## What to produce
How many lines of the records below contain the word "Switch"? Answer with the number alone.

Segment Start: Extracted records

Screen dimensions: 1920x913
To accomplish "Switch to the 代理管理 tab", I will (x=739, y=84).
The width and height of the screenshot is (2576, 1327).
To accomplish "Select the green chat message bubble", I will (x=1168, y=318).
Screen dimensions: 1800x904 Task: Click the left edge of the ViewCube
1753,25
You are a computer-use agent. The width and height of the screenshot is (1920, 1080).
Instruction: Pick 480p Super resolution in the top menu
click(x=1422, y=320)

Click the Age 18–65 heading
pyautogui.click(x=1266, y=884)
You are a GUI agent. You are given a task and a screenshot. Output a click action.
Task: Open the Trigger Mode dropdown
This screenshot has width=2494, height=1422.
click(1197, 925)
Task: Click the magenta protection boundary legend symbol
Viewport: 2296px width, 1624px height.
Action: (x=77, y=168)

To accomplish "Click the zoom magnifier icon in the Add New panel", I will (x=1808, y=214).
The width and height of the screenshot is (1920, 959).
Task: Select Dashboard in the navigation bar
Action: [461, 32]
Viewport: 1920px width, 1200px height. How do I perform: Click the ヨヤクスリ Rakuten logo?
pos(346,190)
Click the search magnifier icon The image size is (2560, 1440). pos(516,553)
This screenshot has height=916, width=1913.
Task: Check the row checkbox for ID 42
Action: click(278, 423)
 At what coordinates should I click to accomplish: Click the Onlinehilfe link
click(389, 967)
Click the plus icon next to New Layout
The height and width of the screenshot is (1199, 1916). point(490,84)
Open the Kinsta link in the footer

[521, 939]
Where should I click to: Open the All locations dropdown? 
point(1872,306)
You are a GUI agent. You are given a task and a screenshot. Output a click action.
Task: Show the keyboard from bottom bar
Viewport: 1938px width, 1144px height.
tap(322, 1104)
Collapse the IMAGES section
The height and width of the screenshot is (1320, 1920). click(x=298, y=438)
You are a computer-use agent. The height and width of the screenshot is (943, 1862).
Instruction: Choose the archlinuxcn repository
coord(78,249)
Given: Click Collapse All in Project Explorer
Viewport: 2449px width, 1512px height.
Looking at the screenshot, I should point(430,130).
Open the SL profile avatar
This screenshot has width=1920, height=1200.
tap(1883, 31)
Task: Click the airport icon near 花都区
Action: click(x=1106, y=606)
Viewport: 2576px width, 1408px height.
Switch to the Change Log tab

Segment End: Extracted records

## Task answer
2